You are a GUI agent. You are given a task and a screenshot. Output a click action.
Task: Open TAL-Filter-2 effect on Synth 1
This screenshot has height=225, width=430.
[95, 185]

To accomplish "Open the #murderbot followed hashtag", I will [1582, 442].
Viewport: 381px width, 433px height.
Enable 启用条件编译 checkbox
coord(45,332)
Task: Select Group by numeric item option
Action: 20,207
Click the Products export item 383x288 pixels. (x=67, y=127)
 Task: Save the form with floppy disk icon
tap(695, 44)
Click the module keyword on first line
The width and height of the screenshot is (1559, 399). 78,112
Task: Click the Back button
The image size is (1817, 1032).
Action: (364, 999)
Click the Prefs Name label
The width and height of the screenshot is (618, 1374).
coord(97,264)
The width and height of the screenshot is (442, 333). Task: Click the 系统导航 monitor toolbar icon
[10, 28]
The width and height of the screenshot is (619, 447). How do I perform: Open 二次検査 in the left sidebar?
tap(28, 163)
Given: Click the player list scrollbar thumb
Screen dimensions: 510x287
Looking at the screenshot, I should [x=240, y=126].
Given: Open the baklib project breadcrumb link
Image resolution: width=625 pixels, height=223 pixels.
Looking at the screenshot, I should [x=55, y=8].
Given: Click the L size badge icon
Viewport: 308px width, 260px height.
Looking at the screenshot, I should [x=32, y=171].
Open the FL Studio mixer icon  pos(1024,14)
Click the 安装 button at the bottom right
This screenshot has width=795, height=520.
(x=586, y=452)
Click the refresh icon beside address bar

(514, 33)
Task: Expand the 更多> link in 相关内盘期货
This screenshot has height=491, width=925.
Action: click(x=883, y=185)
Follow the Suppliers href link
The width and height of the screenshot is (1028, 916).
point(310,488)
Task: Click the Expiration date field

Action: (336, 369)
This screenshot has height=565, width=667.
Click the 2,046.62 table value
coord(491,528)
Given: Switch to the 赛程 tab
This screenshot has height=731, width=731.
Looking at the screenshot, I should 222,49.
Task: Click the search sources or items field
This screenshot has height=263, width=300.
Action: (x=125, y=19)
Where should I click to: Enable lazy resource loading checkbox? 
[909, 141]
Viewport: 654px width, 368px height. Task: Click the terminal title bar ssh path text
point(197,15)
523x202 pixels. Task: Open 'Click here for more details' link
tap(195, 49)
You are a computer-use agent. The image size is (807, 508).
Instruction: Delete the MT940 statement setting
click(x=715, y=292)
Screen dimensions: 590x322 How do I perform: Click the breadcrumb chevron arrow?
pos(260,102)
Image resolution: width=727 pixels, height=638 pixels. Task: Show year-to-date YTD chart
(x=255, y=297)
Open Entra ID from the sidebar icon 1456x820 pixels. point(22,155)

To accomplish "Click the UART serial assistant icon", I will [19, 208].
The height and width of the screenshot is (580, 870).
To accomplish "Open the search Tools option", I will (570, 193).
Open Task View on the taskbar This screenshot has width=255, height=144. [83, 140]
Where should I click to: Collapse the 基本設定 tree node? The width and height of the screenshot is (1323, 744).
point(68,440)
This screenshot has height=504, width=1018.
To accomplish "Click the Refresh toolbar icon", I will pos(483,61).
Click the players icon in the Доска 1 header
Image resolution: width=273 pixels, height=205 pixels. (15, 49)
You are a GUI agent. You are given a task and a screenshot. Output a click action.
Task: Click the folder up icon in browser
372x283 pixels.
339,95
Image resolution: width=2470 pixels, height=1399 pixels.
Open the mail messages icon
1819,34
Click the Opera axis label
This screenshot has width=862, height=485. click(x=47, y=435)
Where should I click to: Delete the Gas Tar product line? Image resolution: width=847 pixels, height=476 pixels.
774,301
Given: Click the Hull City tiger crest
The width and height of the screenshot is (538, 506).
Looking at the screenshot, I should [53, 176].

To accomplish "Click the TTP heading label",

+++

PROBLEM STATEMENT — Recast every line of the entries above as a Markdown table with two columns, "Row" for the row number and "Line" for the line itself. Leave out blank lines.

CORRECT ANSWER —
| Row | Line |
|---|---|
| 1 | You are a GUI agent. You are given a task and a screenshot. Output a click action. |
| 2 | Task: Open TAL-Filter-2 effect on Synth 1 |
| 3 | This screenshot has height=225, width=430. |
| 4 | [95, 185] |
| 5 | To accomplish "Open the #murderbot followed hashtag", I will [1582, 442]. |
| 6 | Viewport: 381px width, 433px height. |
| 7 | Enable 启用条件编译 checkbox |
| 8 | coord(45,332) |
| 9 | Task: Select Group by numeric item option |
| 10 | Action: 20,207 |
| 11 | Click the Products export item 383x288 pixels. (x=67, y=127) |
| 12 |  Task: Save the form with floppy disk icon |
| 13 | tap(695, 44) |
| 14 | Click the module keyword on first line |
| 15 | The width and height of the screenshot is (1559, 399). 78,112 |
| 16 | Task: Click the Back button |
| 17 | The image size is (1817, 1032). |
| 18 | Action: (364, 999) |
| 19 | Click the Prefs Name label |
| 20 | The width and height of the screenshot is (618, 1374). |
| 21 | coord(97,264) |
| 22 | The width and height of the screenshot is (442, 333). Task: Click the 系统导航 monitor toolbar icon |
| 23 | [10, 28] |
| 24 | The width and height of the screenshot is (619, 447). How do I perform: Open 二次検査 in the left sidebar? |
| 25 | tap(28, 163) |
| 26 | Given: Click the player list scrollbar thumb |
| 27 | Screen dimensions: 510x287 |
| 28 | Looking at the screenshot, I should [x=240, y=126]. |
| 29 | Given: Open the baklib project breadcrumb link |
| 30 | Image resolution: width=625 pixels, height=223 pixels. |
| 31 | Looking at the screenshot, I should [x=55, y=8]. |
| 32 | Given: Click the L size badge icon |
| 33 | Viewport: 308px width, 260px height. |
| 34 | Looking at the screenshot, I should [x=32, y=171]. |
| 35 | Open the FL Studio mixer icon  pos(1024,14) |
| 36 | Click the 安装 button at the bottom right |
| 37 | This screenshot has width=795, height=520. |
| 38 | (x=586, y=452) |
| 39 | Click the refresh icon beside address bar |
| 40 | (514, 33) |
| 41 | Task: Expand the 更多> link in 相关内盘期货 |
| 42 | This screenshot has height=491, width=925. |
| 43 | Action: click(x=883, y=185) |
| 44 | Follow the Suppliers href link |
| 45 | The width and height of the screenshot is (1028, 916). |
| 46 | point(310,488) |
| 47 | Task: Click the Expiration date field |
| 48 | Action: (336, 369) |
| 49 | This screenshot has height=565, width=667. |
| 50 | Click the 2,046.62 table value |
| 51 | coord(491,528) |
| 52 | Given: Switch to the 赛程 tab |
| 53 | This screenshot has height=731, width=731. |
| 54 | Looking at the screenshot, I should 222,49. |
| 55 | Task: Click the search sources or items field |
| 56 | This screenshot has height=263, width=300. |
| 57 | Action: (x=125, y=19) |
| 58 | Where should I click to: Enable lazy resource loading checkbox?  |
| 59 | [909, 141] |
| 60 | Viewport: 654px width, 368px height. Task: Click the terminal title bar ssh path text |
| 61 | point(197,15) |
| 62 | 523x202 pixels. Task: Open 'Click here for more details' link |
| 63 | tap(195, 49) |
| 64 | You are a computer-use agent. The image size is (807, 508). |
| 65 | Instruction: Delete the MT940 statement setting |
| 66 | click(x=715, y=292) |
| 67 | Screen dimensions: 590x322 How do I perform: Click the breadcrumb chevron arrow? |
| 68 | pos(260,102) |
| 69 | Image resolution: width=727 pixels, height=638 pixels. Task: Show year-to-date YTD chart |
| 70 | (x=255, y=297) |
| 71 | Open Entra ID from the sidebar icon 1456x820 pixels. point(22,155) |
| 72 | To accomplish "Click the UART serial assistant icon", I will [19, 208]. |
| 73 | The height and width of the screenshot is (580, 870). |
| 74 | To accomplish "Open the search Tools option", I will (570, 193). |
| 75 | Open Task View on the taskbar This screenshot has width=255, height=144. [83, 140] |
| 76 | Where should I click to: Collapse the 基本設定 tree node? The width and height of the screenshot is (1323, 744). |
| 77 | point(68,440) |
| 78 | This screenshot has height=504, width=1018. |
| 79 | To accomplish "Click the Refresh toolbar icon", I will pos(483,61). |
| 80 | Click the players icon in the Доска 1 header |
| 81 | Image resolution: width=273 pixels, height=205 pixels. (15, 49) |
| 82 | You are a GUI agent. You are given a task and a screenshot. Output a click action. |
| 83 | Task: Click the folder up icon in browser |
| 84 | 372x283 pixels. |
| 85 | 339,95 |
| 86 | Image resolution: width=2470 pixels, height=1399 pixels. |
| 87 | Open the mail messages icon |
| 88 | 1819,34 |
| 89 | Click the Opera axis label |
| 90 | This screenshot has width=862, height=485. click(x=47, y=435) |
| 91 | Where should I click to: Delete the Gas Tar product line? Image resolution: width=847 pixels, height=476 pixels. |
| 92 | 774,301 |
| 93 | Given: Click the Hull City tiger crest |
| 94 | The width and height of the screenshot is (538, 506). |
| 95 | Looking at the screenshot, I should [53, 176]. |
| 96 | To accomplish "Click the TTP heading label", |